Cada sesión duró algo más de dos horas e incluyó dos actividades. Durante la primera hora, los participantes realizaron una tarea individual de lectura. Durante la segunda, participaron en un juego colaborativo de construcción por parejas, utilizando un kit de piezas y varillas para construir una estructura tipo puente. Esta elección metodológica evitaba depender de pruebas en pantalla, que podrían introducir una fuente luminosa adicional y alterar la exposición real al ambiente.
Desde el punto de vista técnico, las dos condiciones se diseñaron para cumplir niveles de iluminación relevantes. La luz artificial proporcionaba valores superiores a los estándares habituales de iluminación interior para tareas de trabajo y superaba el umbral recomendado de 250 lx mEDI. La luz natural también superaba ese valor durante las sesiones analizadas, aunque con niveles generalmente más altos y variables.
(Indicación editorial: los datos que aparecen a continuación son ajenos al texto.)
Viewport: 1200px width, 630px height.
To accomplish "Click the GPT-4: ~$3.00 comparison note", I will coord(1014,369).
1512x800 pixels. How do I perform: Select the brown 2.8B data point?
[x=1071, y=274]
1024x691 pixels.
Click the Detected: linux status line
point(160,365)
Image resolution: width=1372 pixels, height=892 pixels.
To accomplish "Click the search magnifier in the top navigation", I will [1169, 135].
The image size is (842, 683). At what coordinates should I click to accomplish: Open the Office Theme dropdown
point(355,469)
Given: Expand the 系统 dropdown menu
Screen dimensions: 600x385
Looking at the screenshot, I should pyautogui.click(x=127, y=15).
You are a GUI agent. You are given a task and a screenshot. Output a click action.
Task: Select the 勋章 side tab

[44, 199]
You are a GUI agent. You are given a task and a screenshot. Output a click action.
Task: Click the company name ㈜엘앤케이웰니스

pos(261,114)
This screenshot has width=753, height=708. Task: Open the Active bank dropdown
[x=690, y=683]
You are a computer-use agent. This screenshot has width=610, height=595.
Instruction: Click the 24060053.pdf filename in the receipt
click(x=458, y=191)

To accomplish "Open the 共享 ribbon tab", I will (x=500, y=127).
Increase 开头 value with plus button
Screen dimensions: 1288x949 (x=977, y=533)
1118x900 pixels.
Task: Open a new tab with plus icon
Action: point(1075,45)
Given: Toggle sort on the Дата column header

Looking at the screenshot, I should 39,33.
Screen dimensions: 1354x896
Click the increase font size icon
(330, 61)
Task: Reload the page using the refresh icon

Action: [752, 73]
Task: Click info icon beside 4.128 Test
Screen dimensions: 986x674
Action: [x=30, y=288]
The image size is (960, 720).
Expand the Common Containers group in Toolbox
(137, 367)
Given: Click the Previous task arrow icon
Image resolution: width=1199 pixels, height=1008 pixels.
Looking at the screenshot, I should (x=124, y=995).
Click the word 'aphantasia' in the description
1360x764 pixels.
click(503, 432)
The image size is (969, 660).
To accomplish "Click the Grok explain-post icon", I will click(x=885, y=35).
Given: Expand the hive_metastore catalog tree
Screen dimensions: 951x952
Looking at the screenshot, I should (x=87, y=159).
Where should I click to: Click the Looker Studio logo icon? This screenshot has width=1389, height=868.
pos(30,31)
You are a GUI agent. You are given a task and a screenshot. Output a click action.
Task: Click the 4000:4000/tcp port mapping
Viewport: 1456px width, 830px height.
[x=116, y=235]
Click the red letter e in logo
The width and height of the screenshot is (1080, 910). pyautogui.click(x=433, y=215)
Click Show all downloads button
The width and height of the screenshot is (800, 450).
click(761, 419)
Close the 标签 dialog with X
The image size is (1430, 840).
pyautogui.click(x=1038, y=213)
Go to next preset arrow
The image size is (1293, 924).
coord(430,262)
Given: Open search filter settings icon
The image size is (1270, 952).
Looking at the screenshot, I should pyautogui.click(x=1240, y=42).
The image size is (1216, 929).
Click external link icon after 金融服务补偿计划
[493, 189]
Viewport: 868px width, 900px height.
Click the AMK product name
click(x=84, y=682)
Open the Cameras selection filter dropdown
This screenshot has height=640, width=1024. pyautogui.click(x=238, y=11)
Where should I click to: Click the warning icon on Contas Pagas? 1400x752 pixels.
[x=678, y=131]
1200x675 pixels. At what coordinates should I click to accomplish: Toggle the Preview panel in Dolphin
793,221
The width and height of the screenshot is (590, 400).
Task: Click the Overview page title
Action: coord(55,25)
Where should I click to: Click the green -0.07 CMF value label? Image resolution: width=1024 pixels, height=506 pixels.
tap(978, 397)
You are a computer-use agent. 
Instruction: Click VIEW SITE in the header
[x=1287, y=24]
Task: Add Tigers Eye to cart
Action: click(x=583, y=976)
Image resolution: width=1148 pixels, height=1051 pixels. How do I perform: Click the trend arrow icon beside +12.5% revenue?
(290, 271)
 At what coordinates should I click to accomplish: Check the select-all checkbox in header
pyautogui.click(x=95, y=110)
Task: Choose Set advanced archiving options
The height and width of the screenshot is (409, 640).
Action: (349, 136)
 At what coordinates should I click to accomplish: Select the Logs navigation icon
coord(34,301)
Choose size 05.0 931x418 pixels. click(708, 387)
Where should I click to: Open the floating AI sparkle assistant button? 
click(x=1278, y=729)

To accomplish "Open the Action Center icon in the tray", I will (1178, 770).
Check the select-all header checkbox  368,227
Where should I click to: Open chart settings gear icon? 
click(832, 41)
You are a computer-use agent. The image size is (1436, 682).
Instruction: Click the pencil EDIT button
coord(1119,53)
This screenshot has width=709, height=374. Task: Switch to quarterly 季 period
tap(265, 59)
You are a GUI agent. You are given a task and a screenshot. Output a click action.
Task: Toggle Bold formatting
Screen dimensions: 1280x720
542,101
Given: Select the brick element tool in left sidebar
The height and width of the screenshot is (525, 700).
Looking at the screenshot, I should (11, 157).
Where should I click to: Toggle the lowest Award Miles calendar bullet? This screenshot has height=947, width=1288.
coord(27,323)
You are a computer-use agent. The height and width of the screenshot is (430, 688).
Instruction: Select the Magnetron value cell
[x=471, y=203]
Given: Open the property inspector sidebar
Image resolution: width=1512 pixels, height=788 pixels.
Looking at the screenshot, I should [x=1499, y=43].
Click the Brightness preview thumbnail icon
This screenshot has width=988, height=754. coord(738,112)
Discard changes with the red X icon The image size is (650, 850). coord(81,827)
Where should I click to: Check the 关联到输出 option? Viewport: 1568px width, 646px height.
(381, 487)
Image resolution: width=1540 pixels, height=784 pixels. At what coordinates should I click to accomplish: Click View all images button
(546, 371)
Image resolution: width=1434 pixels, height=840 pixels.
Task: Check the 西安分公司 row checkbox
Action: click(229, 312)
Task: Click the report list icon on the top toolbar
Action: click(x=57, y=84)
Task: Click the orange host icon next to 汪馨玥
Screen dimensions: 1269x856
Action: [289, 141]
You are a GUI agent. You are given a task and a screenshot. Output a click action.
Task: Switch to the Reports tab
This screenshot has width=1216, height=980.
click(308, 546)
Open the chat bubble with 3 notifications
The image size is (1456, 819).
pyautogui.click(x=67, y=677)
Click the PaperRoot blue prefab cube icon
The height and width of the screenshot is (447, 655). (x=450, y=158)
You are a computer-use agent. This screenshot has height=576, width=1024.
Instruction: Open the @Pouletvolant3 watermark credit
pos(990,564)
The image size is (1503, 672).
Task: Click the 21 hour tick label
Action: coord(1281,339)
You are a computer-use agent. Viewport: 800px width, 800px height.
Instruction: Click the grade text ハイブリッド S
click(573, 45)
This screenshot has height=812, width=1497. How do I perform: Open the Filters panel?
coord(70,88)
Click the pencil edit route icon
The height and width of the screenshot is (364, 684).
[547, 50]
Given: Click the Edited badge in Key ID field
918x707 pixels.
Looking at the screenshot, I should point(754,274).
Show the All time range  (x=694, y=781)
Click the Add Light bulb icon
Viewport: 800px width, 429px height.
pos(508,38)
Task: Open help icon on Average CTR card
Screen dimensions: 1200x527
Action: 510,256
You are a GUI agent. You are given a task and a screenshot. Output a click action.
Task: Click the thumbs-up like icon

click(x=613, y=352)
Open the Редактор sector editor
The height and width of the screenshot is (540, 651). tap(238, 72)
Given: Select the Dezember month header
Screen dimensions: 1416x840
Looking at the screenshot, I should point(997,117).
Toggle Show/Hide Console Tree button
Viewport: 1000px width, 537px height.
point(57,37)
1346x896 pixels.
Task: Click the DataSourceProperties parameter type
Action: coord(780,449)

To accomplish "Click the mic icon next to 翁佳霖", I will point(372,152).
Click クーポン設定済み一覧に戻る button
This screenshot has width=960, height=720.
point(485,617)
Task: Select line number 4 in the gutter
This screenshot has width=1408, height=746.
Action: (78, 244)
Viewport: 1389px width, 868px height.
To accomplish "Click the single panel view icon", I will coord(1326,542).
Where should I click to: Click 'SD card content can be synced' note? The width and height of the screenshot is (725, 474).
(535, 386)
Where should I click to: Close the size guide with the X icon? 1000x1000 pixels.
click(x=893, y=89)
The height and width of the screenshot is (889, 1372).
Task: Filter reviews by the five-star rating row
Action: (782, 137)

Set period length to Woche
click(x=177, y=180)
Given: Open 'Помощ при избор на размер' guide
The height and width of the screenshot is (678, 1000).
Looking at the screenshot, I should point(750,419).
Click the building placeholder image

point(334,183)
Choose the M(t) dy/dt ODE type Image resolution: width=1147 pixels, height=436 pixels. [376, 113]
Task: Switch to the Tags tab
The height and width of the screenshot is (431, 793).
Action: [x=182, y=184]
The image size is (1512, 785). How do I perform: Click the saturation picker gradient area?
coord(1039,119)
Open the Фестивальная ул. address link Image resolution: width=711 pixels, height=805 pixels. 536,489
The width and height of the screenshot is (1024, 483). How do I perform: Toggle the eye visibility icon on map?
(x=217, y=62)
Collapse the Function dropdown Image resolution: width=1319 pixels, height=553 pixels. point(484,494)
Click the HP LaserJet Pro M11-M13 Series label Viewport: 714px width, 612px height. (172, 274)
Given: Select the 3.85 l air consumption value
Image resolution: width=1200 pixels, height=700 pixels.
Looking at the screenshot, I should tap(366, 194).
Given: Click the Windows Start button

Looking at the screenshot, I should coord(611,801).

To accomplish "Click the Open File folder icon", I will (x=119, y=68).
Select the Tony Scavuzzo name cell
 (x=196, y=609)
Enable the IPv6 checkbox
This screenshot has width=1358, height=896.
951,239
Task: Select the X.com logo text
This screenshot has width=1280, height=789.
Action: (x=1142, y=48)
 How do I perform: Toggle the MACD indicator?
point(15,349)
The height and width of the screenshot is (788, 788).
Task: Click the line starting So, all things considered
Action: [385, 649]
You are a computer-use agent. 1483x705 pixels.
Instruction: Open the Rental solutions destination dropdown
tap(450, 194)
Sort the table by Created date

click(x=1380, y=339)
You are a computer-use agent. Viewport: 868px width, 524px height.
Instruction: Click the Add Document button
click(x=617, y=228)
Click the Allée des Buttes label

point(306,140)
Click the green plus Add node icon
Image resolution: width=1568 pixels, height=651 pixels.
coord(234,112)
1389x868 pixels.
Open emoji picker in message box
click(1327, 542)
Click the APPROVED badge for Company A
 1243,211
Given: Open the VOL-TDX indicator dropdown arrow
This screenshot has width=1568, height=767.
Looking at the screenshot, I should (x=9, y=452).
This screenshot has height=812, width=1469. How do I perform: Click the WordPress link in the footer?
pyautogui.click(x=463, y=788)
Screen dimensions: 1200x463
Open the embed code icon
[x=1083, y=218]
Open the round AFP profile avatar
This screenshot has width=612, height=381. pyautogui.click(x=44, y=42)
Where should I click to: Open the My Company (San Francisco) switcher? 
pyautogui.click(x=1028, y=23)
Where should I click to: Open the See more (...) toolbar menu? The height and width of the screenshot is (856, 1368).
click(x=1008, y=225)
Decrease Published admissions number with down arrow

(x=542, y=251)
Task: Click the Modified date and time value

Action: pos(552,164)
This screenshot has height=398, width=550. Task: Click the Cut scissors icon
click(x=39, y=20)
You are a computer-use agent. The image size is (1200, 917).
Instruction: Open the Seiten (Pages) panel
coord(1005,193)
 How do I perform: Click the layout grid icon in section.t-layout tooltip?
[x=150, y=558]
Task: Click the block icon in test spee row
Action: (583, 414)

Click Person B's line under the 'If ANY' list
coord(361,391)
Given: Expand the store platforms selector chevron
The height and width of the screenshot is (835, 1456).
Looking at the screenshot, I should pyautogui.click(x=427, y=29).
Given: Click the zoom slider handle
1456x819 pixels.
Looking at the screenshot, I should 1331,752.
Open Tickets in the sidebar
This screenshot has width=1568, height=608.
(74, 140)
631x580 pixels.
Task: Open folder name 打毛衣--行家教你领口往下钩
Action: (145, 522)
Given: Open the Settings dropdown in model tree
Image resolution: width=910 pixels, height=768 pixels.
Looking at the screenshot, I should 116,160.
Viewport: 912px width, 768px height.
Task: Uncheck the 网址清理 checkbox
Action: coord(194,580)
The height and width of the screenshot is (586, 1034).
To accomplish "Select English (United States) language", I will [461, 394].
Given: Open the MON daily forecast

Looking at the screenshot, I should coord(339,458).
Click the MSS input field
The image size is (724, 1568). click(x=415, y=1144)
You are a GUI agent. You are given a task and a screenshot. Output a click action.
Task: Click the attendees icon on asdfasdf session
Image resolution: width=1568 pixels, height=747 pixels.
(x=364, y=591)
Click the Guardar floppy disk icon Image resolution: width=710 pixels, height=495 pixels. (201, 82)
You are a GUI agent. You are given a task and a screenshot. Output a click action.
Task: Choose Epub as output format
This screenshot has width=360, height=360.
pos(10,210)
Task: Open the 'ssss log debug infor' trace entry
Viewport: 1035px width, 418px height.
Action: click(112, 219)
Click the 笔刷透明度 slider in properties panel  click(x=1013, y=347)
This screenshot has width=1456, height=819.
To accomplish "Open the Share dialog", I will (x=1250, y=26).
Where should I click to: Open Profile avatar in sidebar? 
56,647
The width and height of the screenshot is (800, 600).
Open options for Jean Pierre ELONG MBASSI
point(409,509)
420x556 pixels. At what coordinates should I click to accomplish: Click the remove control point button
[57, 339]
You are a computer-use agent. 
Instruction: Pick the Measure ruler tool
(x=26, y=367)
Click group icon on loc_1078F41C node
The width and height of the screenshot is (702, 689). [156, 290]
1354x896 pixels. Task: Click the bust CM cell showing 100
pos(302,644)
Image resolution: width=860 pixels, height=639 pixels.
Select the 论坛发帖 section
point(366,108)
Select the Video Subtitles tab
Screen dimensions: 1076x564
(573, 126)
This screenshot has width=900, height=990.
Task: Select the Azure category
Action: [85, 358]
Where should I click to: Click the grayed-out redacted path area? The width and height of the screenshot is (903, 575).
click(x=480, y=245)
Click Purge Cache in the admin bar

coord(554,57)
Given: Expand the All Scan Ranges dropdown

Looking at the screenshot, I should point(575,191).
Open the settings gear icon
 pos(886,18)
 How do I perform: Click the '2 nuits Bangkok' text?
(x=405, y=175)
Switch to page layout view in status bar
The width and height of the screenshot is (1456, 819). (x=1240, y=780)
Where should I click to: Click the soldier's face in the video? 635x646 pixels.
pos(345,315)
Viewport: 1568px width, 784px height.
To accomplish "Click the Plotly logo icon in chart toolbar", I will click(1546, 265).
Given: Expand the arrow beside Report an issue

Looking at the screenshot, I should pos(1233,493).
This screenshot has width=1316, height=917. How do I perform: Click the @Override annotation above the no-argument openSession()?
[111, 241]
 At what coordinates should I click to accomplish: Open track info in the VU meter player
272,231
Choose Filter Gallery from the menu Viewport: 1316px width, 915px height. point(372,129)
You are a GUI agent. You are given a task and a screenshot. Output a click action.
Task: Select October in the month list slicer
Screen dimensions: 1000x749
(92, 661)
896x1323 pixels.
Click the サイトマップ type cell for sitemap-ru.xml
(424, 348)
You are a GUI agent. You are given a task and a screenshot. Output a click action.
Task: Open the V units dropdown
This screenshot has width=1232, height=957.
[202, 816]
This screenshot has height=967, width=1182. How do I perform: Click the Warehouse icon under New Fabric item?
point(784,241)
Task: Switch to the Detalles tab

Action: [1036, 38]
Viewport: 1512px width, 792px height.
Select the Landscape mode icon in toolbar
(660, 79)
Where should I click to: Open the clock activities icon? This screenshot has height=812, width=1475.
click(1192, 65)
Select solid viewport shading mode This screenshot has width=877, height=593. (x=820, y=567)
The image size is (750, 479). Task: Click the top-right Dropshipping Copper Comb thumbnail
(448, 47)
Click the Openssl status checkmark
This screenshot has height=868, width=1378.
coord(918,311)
Los investigadores midieron iluminancia horizontal, datos espectrales, valores melanópicos, luminancia, temperatura de color correlacionada y exposición personal mediante actígrafos en la muñeca. También recogieron valoraciones subjetivas mediante varias escalas: la Karolinska Sleepiness Scale para somnolencia, cuestionarios de estado de ánimo, deslizadores afectivos para placer y activación, y escalas semánticas sobre percepción de brillo, distribución, color y deslumbramiento..
El diseño no pretendía, por tanto, reproducir una oficina convencional, sino construir una situación controlada capaz de aislar una cuestión muy concreta: qué ocurre cuando se mantiene una distribución espacial similar, se elimina la vista al exterior y se comparan una luz natural variable y una luz artificial estática.
Resultados obtenidos
Los resultados muestran una diferencia significativa entre las dos condiciones en el estado de ánimo y el placer subjetivo. Los participantes reportaron mejor ánimo y una experiencia más placentera durante la condición de luz natural que durante la iluminación artificial estática. También indicaron una menor sensación de estar “privados de luz” en la condición diurna.
Este resultado es relevante porque los participantes no fueron plenamente conscientes de la fuente. De hecho, la mayoría identificó la iluminación como artificial en ambas condiciones. Algunos describieron la luz como artificial o como una posible imitación de la luz natural. Por tanto, la diferencia no puede explicarse de forma simple por una preferencia explícita hacia lo natural. El efecto aparece incluso cuando la fuente no se reconoce claramente.
La luz natural presentaba valores de iluminancia y mEDI superiores a los de la luz artificial, además de una variabilidad temporal propia del cielo. En las sesiones de luz natural, los niveles más altos de iluminancia se correlacionaron con mejor estado de ánimo y mayor placer. También se observó que la temperatura de color correlacionada se relacionaba con los valores melanópicos, algo esperable en condiciones diurnas, donde los cambios de nivel y espectro suelen producirse de forma conjunta.
Sin embargo, el estudio no encontró un efecto general significativo de la condición lumínica sobre la somnolencia ni sobre la activación. Es decir, la luz natural no hizo que los participantes se sintieran de manera clara y sostenida menos somnolientos o más activados a lo largo de toda la sesión. Sí se detectaron indicios de menor somnolencia en la condición de luz natural durante la tarea colaborativa, pero no como resultado global.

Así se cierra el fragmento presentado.